• _Work item_
Quote the passage below on Morocco's stadium plans word for word, starting at "On 20 October" and ending at "6 billion dirhams.".

The situation took a new turn after the historic qualification of the Morocco national football team for the semi-finals of the 2022 FIFA World Cup. This achievement prompted the Royal Moroccan Football Federation to take the lead in hosting major football events, such as the 2025 Africa Cup of Nations. Furthermore, a promising collaboration with Spain and Portugal has emerged as they jointly bid to host the 2030 FIFA World Cup. This progress has reignited discussions about the long-desired construction of the Grand Stade de Casablanca, initially proposed for the 2010 and 2026 World Cups. These developments were further confirmed by Fouzi Lekjaa, the President of the Royal Moroccan Football Federation, during a government meeting led by Prime Minister Aziz Akhannouch on 22 June 2023. Fouzi presented the comprehensive details of the joint bid for the 2030 FIFA World Cup, emphasizing the central role of the stadium's construction in the bid.

On 20 October 2023, the government and the Caisse de Dépôt et de Gestion signed an agreement that allocates approximately 5 billion dirhams to the stadium construction over the period 2025-2028. It also launched the renovation of the other stadiums to host the 2025 AFCON and the 2030 World Cup. 9.5 billion dirhams will be mobilized to conform six stadiums to CAF standards in the 2023 - 2025 period. A second update will be then operated over the period 2025 - 2028, in compliance with FIFA standards for a budget ranging from 4.5 to 6 billion dirhams.

[Stored records]
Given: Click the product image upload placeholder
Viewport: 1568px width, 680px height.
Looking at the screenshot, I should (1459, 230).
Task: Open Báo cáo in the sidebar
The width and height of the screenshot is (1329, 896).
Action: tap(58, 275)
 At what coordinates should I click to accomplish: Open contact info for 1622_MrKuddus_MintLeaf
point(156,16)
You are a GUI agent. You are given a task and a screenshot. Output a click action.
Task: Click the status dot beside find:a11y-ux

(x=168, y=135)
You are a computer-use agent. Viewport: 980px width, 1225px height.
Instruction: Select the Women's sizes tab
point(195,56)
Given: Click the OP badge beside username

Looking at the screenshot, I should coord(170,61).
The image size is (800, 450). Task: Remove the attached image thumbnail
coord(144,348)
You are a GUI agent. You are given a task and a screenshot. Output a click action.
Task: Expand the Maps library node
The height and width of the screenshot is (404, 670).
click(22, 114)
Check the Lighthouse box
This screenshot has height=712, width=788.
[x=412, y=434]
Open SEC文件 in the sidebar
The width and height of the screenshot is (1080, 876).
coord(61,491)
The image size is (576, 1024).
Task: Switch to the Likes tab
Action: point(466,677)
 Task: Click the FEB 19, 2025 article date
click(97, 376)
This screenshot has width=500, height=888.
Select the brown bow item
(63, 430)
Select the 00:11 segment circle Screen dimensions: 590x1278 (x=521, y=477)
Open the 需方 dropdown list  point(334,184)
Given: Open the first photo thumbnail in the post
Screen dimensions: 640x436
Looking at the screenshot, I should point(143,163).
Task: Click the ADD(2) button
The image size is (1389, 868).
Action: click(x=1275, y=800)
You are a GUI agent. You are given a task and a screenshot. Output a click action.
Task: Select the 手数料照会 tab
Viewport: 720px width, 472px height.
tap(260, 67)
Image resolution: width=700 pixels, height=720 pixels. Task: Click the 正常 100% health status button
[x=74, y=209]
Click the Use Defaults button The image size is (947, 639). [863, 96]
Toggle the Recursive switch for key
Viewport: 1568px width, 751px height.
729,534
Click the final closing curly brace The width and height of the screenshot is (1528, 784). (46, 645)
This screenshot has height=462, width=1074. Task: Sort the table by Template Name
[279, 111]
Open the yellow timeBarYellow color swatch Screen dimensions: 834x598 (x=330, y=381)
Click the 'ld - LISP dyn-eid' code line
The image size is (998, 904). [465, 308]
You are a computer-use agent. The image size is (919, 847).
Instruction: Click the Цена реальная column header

• _Response for this exercise_
On 20 October 2023, the government and the Caisse de Dépôt et de Gestion signed an agreement that allocates approximately 5 billion dirhams to the stadium construction over the period 2025-2028. It also launched the renovation of the other stadiums to host the 2025 AFCON and the 2030 World Cup. 9.5 billion dirhams will be mobilized to conform six stadiums to CAF standards in the 2023 - 2025 period. A second update will be then operated over the period 2025 - 2028, in compliance with FIFA standards for a budget ranging from 4.5 to 6 billion dirhams.